The very latest reports out this morning have it that Jared Kushner was a major voice pushing to fire James Comey. And the President is “angry” over the backlash to his decision. A shadow of uncertainty must hang over every report like this. We’re hearing these details through interested parties, a yacht basin Lord of the Flies, with different faction leaders gouging each others’ eyes out as the executive branch descends into chaos.
What I want to focus on for this moment, however, is the recurring insistence on treating these decisions as matters of inexperience or flawed press strategies or – somewhat more credibly – impulse control. No one is so inexperienced or naive as to fail to understand that when you fire someone who might discover your crimes or misdeeds that you’re doing something wrong. I read in one of the seemingly limitless number of reports that Trump’s immediate reaction to the Comey backlash was anger at his communications staff for allowing the story to go wrong.
There are so many levels on which we can understand this: the helpless, hapless and ridiculous White House communications staff, the fact that the White House is openly interviewing possible replacements for Spicer and having those replacements talk to the press, this 70 year old man’s complete inability to take responsibility for his own actions. The major thing though is a simple misunderstanding of what a communications staff is or can possibly do. There was no communications strategy, no preparation that could have prevented the massive backlash at Comey’s firing because the act itself was an abuse of power of the highest order. Preparation could have made the press strategy less comical; it could not have made it more effective. But the President, at some essential level, appears not to be the only one who fails to realize this.
Reporters sometimes have a difficult time looking beyond the procedural realities of government, if only because the procedural realities are less charged than the substantive ones when the substantive ones get this bad. But it’s not just press strategies versus the facts of what actually happened. It’s also this matter of “inexperience” – particularly with people like Jared Kushner. As I said above, no one is that experienced. When you do things to cover up your wrongdoing or crimes, you do it because you are aware of your wrongdoing and crimes and want to evade exposure or punishment. When I saw this report about Kushner this morning even I mocked his reputation as a ‘moderating influence’ on the President. But that doesn’t really cut it. We can’t be certain of the accuracy of this particular report. But assuming it is true and – more importantly – because we have numerous other confirmed reports of similar behavior, we should draw the obvious conclusion: Kushner himself is a bad actor, performing the same abuses of power by proxy.

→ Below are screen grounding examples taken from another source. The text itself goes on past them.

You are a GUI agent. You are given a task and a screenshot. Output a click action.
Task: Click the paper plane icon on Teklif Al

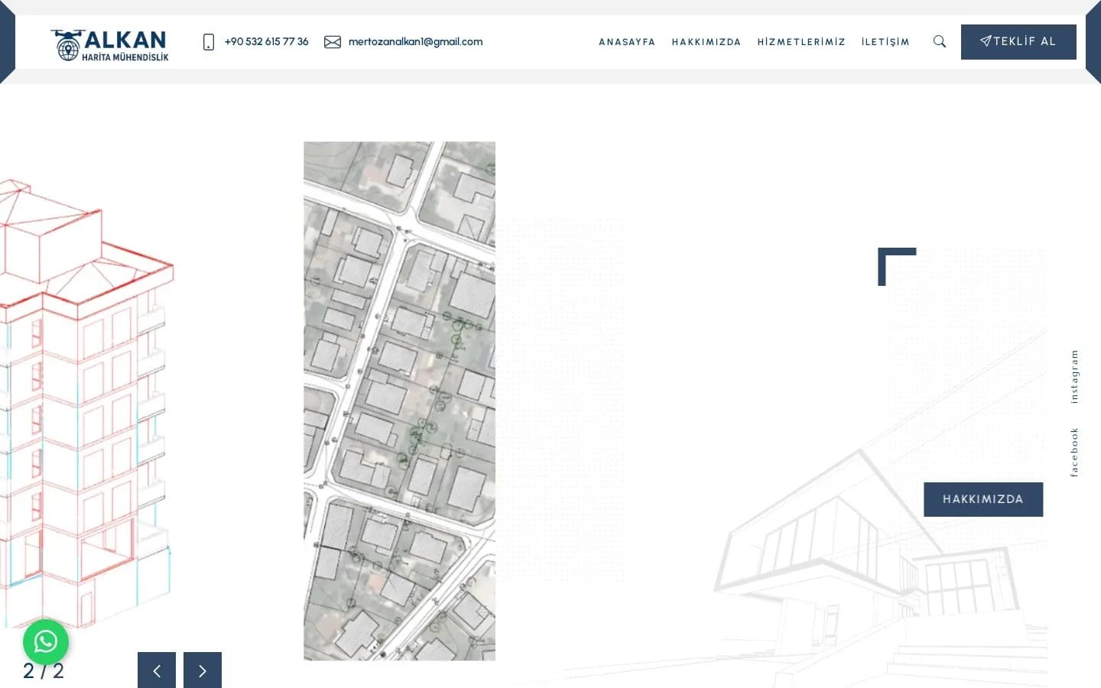(x=986, y=41)
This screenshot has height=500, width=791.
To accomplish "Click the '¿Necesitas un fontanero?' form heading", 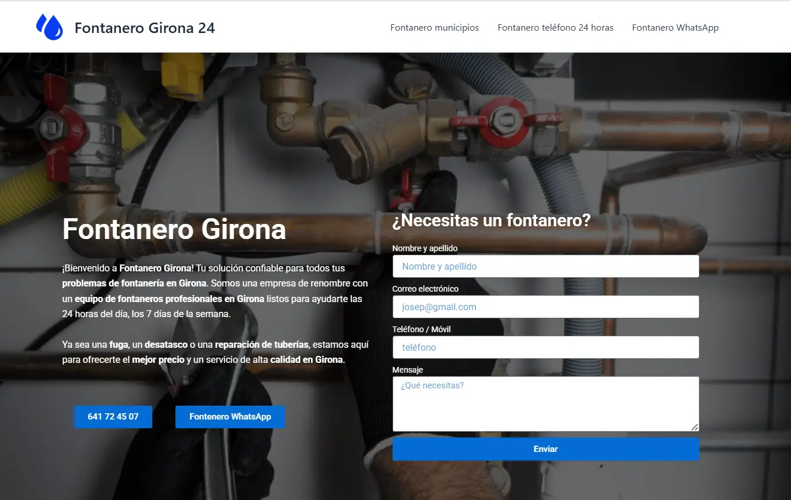I will point(491,220).
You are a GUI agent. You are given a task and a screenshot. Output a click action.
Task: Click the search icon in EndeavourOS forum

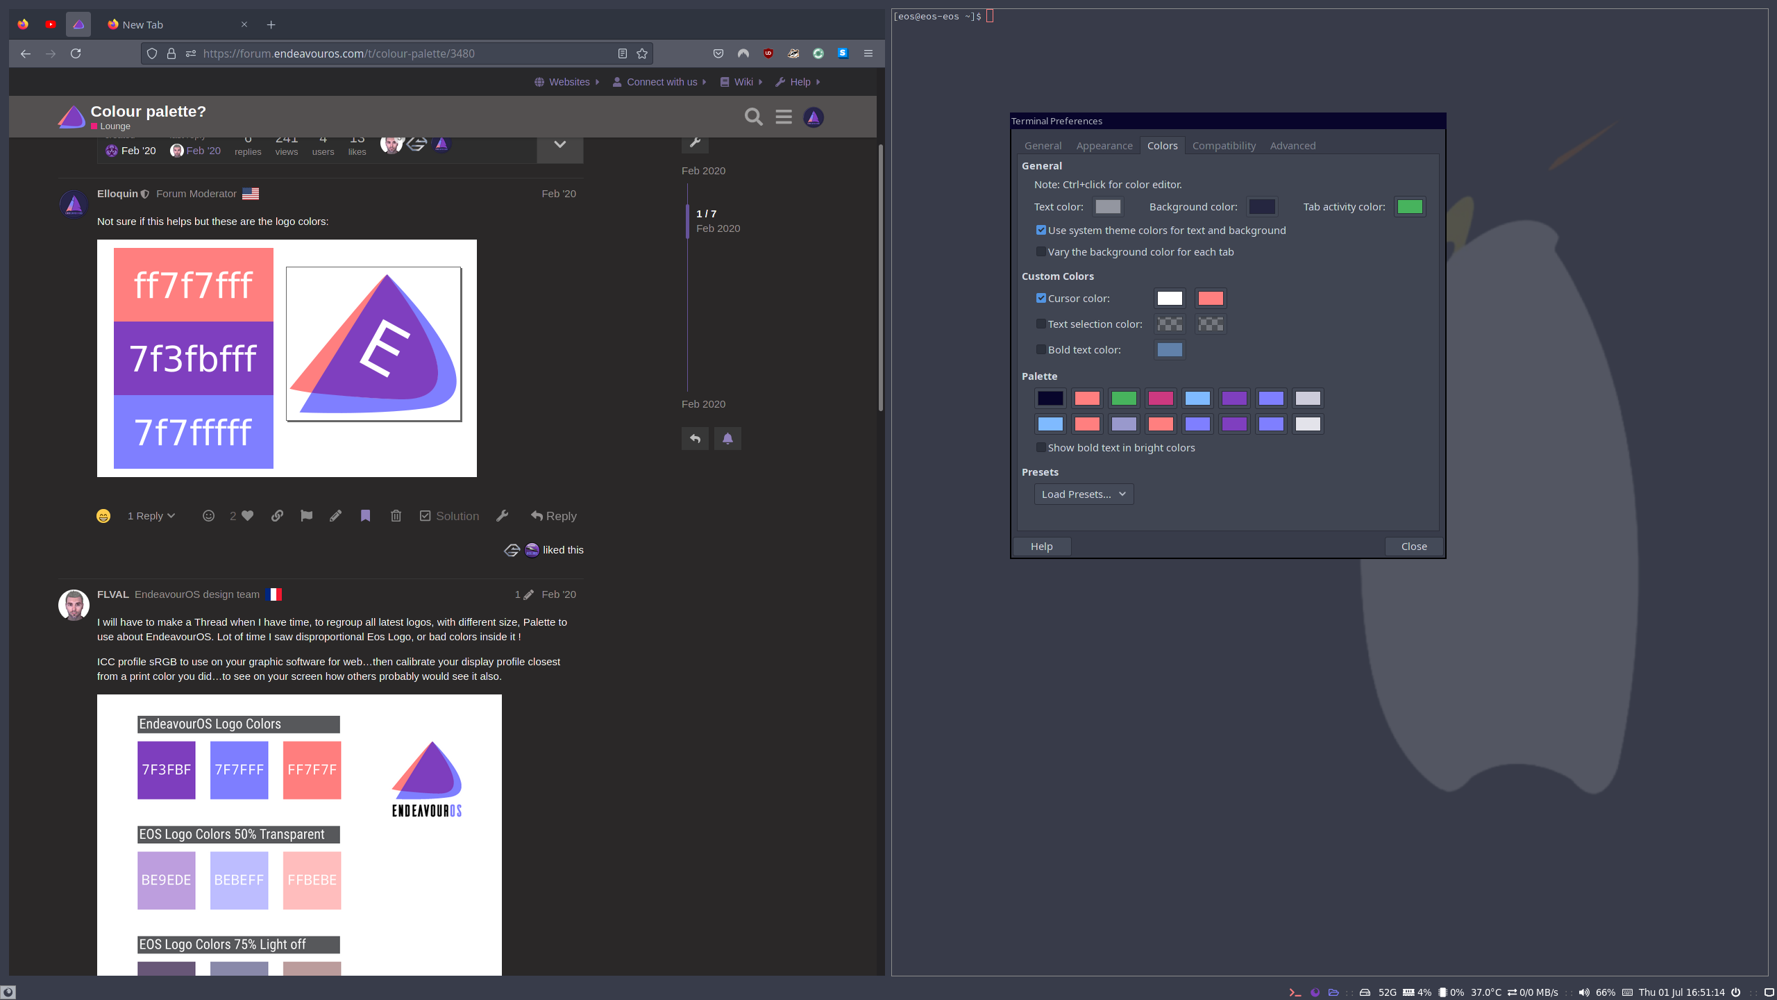(753, 116)
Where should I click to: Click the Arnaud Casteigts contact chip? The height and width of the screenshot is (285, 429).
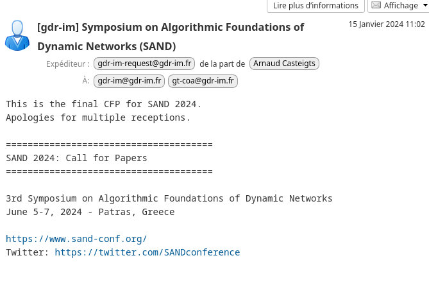(x=284, y=64)
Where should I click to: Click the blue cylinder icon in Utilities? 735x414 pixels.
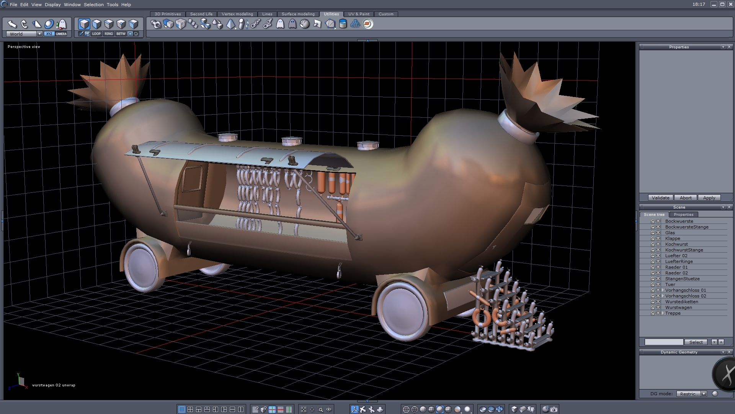point(343,24)
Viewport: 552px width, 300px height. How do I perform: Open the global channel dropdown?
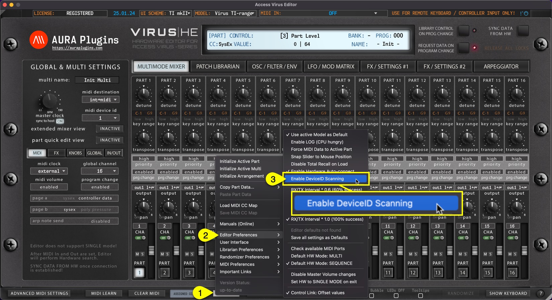[x=100, y=171]
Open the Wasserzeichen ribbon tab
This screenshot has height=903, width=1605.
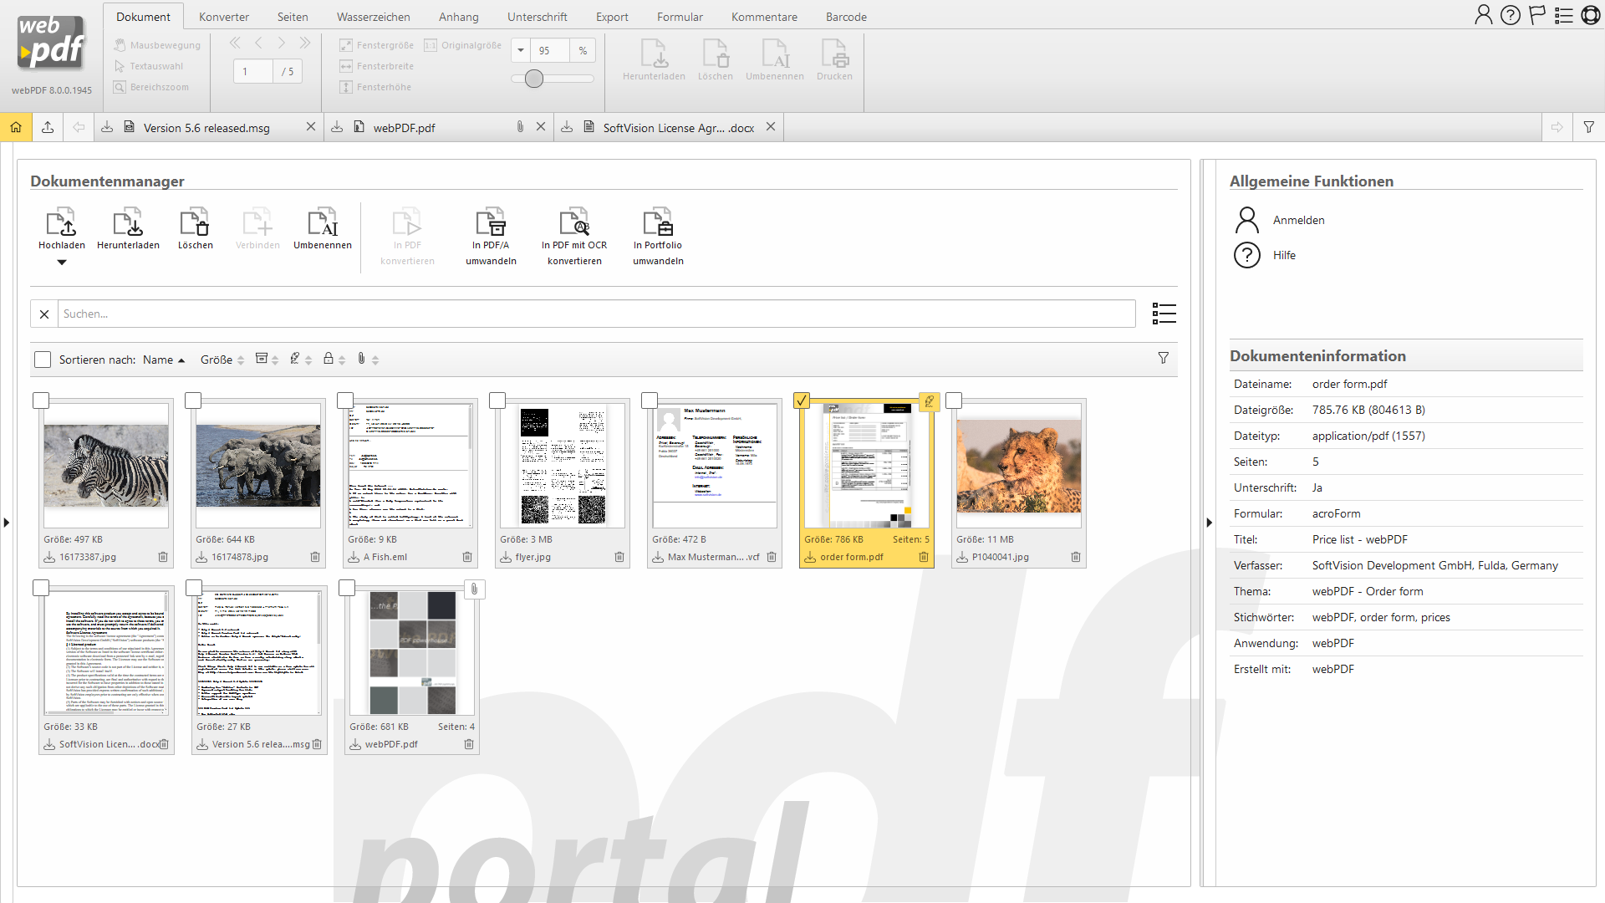tap(373, 17)
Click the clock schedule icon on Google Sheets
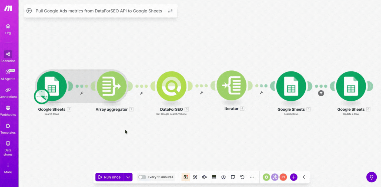The height and width of the screenshot is (187, 381). 42,97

My only uncertainty is whether Kushner is committing these bad acts to cover up his own wrongdoing along with his father-in-law’s or whether it is only his father-in-law’s. In practice, I suspect that both on the political and business front they are so intertwined as to be indistinguishable. Of course, people are innocent until proven guilty. There is also a huge amount of factual information we don’t have yet. But in any other case, we would interpret these kinds of actions as showing consciousness of guilt and constituting prima facie evidence of bad acts. That should be the default assumption – backed up, let’s not forget by a good deal of factual information as well – in this case too.